Zacytuj, proszę, słowo w słowo fragment poniższego tekstu o wirusie polio, który zaczyna się od słów „Czym jest polio” i kończy na „wykrywaniu jego obecności.”.

_Tekst do czytania_.
◆ ◆ ◆ ◆ ◆
Instytut Roberta Kocha (RKI) ostrzega przed ponownym zagrożeniem związanym z wirusem polio. W ostatnich tygodniach w Niemczech wirus polio wykryto go w próbkach ścieków. Pochodziły one z rejonów takich jak: Drezno, Moguncja, Monachium i Stuttgart.
Chociaż przypadki zachorowań na poliomyelitis nie zostały oficjalnie zgłoszone, wykrycie materiału wirusowego w ściekach jest poważnym sygnałem ostrzegawczym mówiącym o tym, że patogen krąży w populacji.
Czym jest polio i dlaczego jest niebezpieczny?
Polio, czyli zapalenie poliomyelitis, to choroba wirusowa, która bardzo łatwo się rozprzestrzenia, zwłaszcza wśród dzieci. Wirus polio może być obecny w środowisku nawet bez widocznych objawów u zakażonych, ale skutki infekcji bywają dramatyczne. W skrajnych przypadkach prowadzi do nieodwracalnego porażenia mięśni, najczęściej kończyn dolnych. Bezpośrednio zagraża życiu w momencie, gdy zaatakuje układ oddechowy.
Wirus przenosi się drogą fekalno-oralną, a więc przez kontakt z zanieczyszczoną wodą, jedzeniem lub powierzchniami. W związku z tym monitoring ścieków jest podstawowym narzędziem służącym wykrywaniu jego obecności.
◆ ◆ ◆ ◆ ◆
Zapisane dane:
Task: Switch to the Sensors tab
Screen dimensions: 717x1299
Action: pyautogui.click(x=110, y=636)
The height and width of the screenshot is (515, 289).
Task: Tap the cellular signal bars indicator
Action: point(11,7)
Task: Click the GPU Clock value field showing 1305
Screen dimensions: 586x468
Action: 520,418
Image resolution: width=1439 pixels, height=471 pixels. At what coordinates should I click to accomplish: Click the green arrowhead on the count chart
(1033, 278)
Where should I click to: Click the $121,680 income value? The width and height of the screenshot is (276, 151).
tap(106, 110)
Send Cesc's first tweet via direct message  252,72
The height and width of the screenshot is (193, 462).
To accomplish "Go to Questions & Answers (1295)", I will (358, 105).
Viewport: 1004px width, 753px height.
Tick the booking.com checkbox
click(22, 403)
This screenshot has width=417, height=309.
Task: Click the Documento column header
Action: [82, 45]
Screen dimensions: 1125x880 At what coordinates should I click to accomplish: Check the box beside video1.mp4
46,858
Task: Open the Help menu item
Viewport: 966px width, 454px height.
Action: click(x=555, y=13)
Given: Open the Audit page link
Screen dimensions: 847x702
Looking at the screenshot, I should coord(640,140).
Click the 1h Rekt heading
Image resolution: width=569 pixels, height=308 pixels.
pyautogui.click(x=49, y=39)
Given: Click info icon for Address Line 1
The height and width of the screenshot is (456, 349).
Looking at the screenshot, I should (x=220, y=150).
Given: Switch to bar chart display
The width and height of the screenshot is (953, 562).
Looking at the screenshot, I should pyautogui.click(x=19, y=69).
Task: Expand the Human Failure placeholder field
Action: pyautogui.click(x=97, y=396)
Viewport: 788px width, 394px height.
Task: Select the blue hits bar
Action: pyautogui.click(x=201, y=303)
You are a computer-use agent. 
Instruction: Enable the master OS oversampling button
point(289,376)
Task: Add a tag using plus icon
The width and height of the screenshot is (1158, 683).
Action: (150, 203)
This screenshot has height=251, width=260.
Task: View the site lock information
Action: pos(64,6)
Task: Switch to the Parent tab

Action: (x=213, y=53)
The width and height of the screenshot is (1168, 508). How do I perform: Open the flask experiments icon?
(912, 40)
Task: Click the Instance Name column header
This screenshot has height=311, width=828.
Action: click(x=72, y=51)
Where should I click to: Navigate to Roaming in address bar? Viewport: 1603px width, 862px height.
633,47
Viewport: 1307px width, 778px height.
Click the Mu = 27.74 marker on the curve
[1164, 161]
◆ ◆ ◆ ◆ ◆
_Odpowiedź poniżej_.
Czym jest polio i dlaczego jest niebezpieczny?
Polio, czyli zapalenie poliomyelitis, to choroba wirusowa, która bardzo łatwo się rozprzestrzenia, zwłaszcza wśród dzieci. Wirus polio może być obecny w środowisku nawet bez widocznych objawów u zakażonych, ale skutki infekcji bywają dramatyczne. W skrajnych przypadkach prowadzi do nieodwracalnego porażenia mięśni, najczęściej kończyn dolnych. Bezpośrednio zagraża życiu w momencie, gdy zaatakuje układ oddechowy.
Wirus przenosi się drogą fekalno-oralną, a więc przez kontakt z zanieczyszczoną wodą, jedzeniem lub powierzchniami. W związku z tym monitoring ścieków jest podstawowym narzędziem służącym wykrywaniu jego obecności.